## AIM
Copy word for word the stretch of the Massey 35 backfire thread from "# Massey35 backfire" through "is greatly appreciated.".

## PASSAGE GIVEN
□ □ □ □

# Massey35 backfire on shutoff



## westport109 (Jan 17, 2016)

Hi everyone
My MF35 gas runs pretty well. I replaced the thermostat this summer as I saw little if any coolant movement. During the process I had to replace the fuel bowl assembly as the valve would not shut off the fuel. The aftermarket unit drips, but the valve works and fuel is shut off when not running. My routine is to turn the valve on, do my thing, turn the valve off. I now get a major backfire about 3 seconds after ignition shutoff. Fuel still on. I also get a slight miss while driving. No smoke. Easy start. Wondering if I am not opening valve enough. I go about 1/2 turn. Too much? Too little? It is for doing snow on our road with a rear blade and does little work in the summer.
Any advice is greatly appreciated. 



Sent from my iPad using Tractor Forum


----------



## HarveyW (Sep 15, 2014)

I'll give you a layman's explanation..... Your exhaust system has a carbon buildup that is very hot (maybe glowing) from exhaust heat. When you turn the key off, the engine continues to rotate for a few cycles as it coasts to a stop. During this process, unburned gas/air mix is pumped into the exhaust system. For some reason, it takes a second or two to ignite. I have a Honda engine on a pressure washer that does the same thing.


----------



## BigT (Sep 15, 2014)

Found the following statement on the internet: "Allowing the engine to idle from 30-60 seconds before turning the key to the OFF position will generally prevent this after fire condition."

Also, alcohol (ethanol) ignites at a lesser temperature than gasoline. If you can get gas without ethanol, it might help this after-fire condition.


----------



## John Liebermann (Sep 17, 2018)

BigT said:


> Found the following statement on the internet: "Allowing the engine to idle from 30-60 seconds before turning the key to the OFF position will generally prevent this after fire condition."
> 
> Also, alcohol (ethanol) ignites at a lesser temperature than gasoline. If you can get gas without ethanol, it might help this after-fire condition.


This should be a practice on all engine after working them. The cylinders need to cool down.


----------

□ □ □ □

## INFORMATION SUPPLIED
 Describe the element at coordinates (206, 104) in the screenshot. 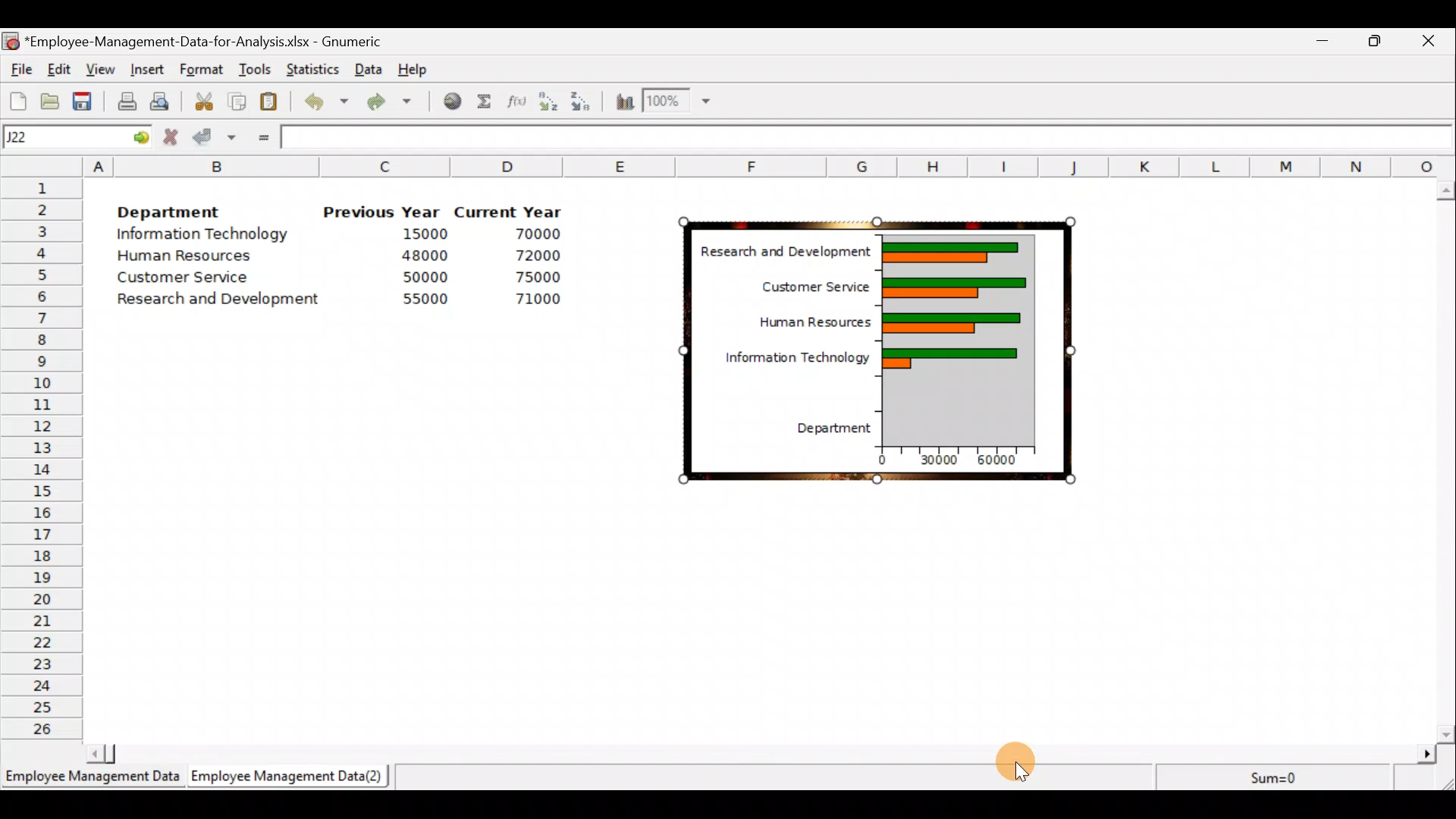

□ □ □ □

## EXERCISE SOLUTION
# Massey35 backfire on shutoff



## westport109 (Jan 17, 2016)

Hi everyone
My MF35 gas runs pretty well. I replaced the thermostat this summer as I saw little if any coolant movement. During the process I had to replace the fuel bowl assembly as the valve would not shut off the fuel. The aftermarket unit drips, but the valve works and fuel is shut off when not running. My routine is to turn the valve on, do my thing, turn the valve off. I now get a major backfire about 3 seconds after ignition shutoff. Fuel still on. I also get a slight miss while driving. No smoke. Easy start. Wondering if I am not opening valve enough. I go about 1/2 turn. Too much? Too little? It is for doing snow on our road with a rear blade and does little work in the summer.
Any advice is greatly appreciated.